Une série d’acquisitions
Malgré sa privatisation en 1998, Ruag entretient des liens très étroits, voire consanguins, avec la Confédération. Celle-ci est à la fois son actionnaire unique et son principal client. Le géant de l’armement assure notamment l’équipement et l’entretien des systèmes techniques de l’armée suisse. Il a d’ailleurs réalisé 32% de son chiffre d’affaires grâce au Département fédéral de la défense (DDPS). Ce qui n’est cependant qu’une infime partie des activités du groupe, qui s’illustre aussi dans l’aviation militaire et civile, la fabrication de munitions de petit calibre, le développement de technologies métallurgiques.
A partir de 2008, la multinationale suisse développe le secteur aérospatial en rachetant la société Space au groupe suédois SAAB. Puis fait l’acquisition d’Austrian Aerospace ainsi que d’Oerlikon Space. Ruag fournit les coiffes des fusées Ariane et Vega.
A l’instar des autres ex-régies fédérales, Ruag verse de juteux dividendes à la Confédération. En 2016, ceux-ci vont se monter à 47 millions de francs, soit plus du double qu’en 2015 (21 millions) peut-on lire dans le communiqué du groupe publié le 22 avril dernier à l’issue de son assemblée générale. Selon la SonntagsZeitung et Le Matin Dimanche, l’administration fédérale dépenserait 5 milliards de francs par an chez des fournisseurs externes. Et un franc sur deux de ce budget est dépensé par le DDPS, relèvent les deux journaux.

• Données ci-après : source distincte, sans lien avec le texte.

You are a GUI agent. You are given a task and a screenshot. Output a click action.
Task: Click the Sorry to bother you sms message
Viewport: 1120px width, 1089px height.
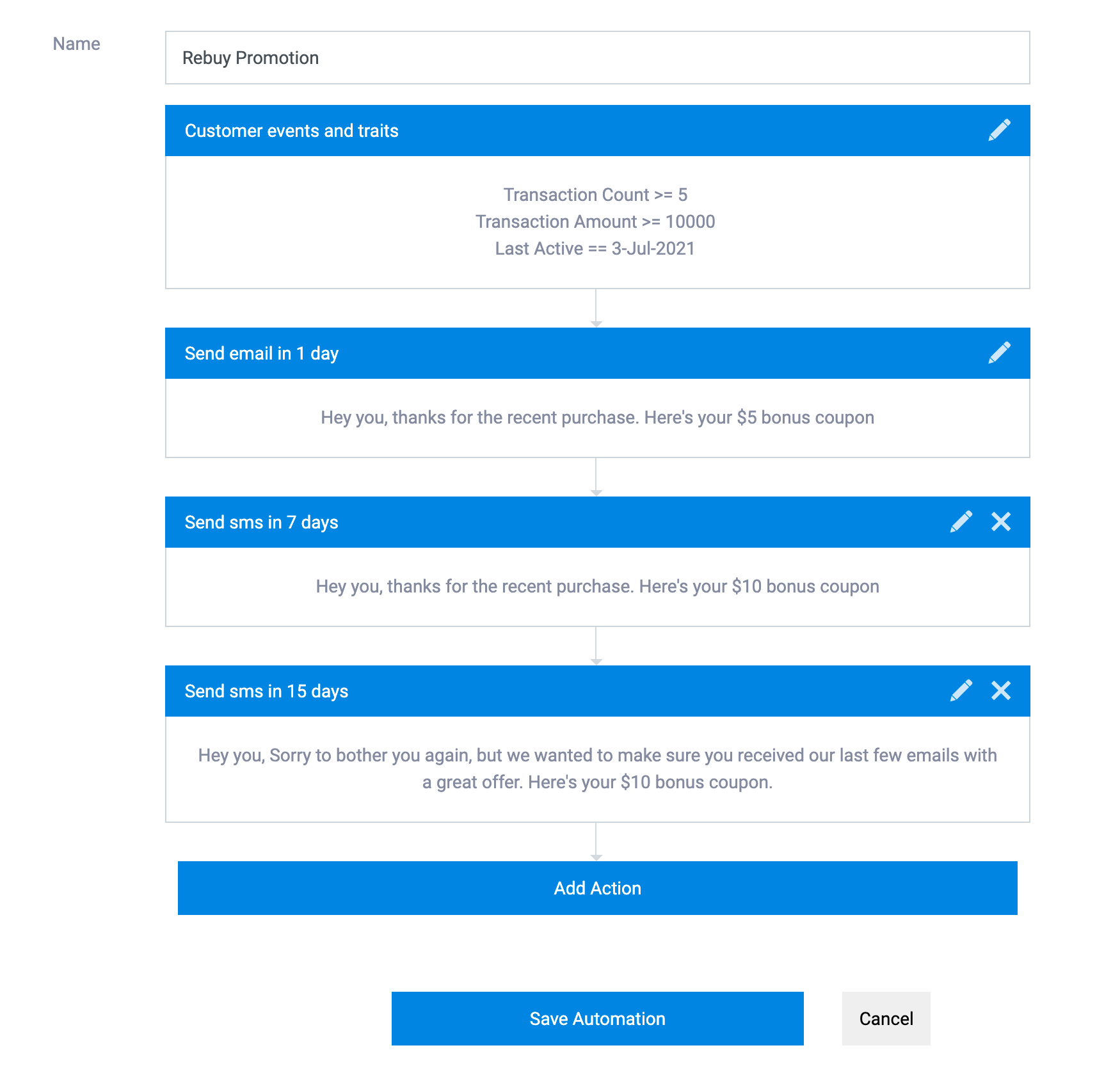click(597, 768)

En tête des bénéficiaires, le groupe Ruag avec 700 millions de francs de commandes. Un avantage qui s’explique par le fait que le géant de l’armement se charge des systèmes informatiques du Département de la défense. Il stockerait dans ses serveurs plusieurs dizaines de milliers de données personnelles d’employés fédéraux. Dans ce contexte-là, on comprend mieux l’émoi suscité par la cyberattaque perpétrée entre le mois de décembre 2014 et janvier 2016.
A l’heure actuelle, l’ampleur de l’attaque doit encore être déterminée. Le 24 mai, les experts de la Centrale d’analyse et d’enregistrement pour la sûreté de l’information (MELANI) ont posé un premier diagnostic officiel sur les dessous de cette attaque informatique. Donc 20 gigaoctets de données ont été dérobés. Mais qu’en est-il de la qualité des informations volées? Depuis la révélation de la cyberattaque, début mai, les spéculations sont allées bon train. La NZZ am Sonntag, par exemple, indique que les données concerneraient des membres de l’unité DRA10, c’est-à-dire les forces spéciales de l’armée suisse engagées dans des missions à risque, à l’étranger.
Dans son rapport technique, MELANI détaille aussi la fameuse arme utilisée pour infiltrer les réseaux de Ruag. Il s’agirait d’un maliciel ultraperformant et discret de la famille Turla. Selon plusieurs sources, Turla est un produit russe développé pour attaquer des cibles gouvernementales et militaires. L’enquête pénale ouverte contre inconnu le 25 janvier 2016 par le Ministère public de la Confédération devra le déterminer et, pourquoi pas, désigner des coupables. Du côté de Ruag, on dévoile le moins de détails possible tant que l’enquête est en cours. Le groupe est sorti brièvement de son mutisme par le biais d’un communiqué. Ses déclarations sont laconiques. Il souligne que les «données volées représentent moins de 0,01% du volume de données» qu’il gère.
Il aura alors fallu l’indiscrétion d’une agence étrangère pour détecter l’attaque. A Berne, ainsi qu’au sein des unités de lutte contre les cyber-risques, on tente toujours de comprendre comment ce vol de données a pu se produire pendant plus d’une année sans alerter les autorités compétentes. Ruag n’a-t-il rien vu? Le groupe se barricade derrière son communiqué qui se résumerait à: «On a eu chaud, mais tout va bien.» Le géant de l’armement ne précise pas s’il entend désormais changer de slogan.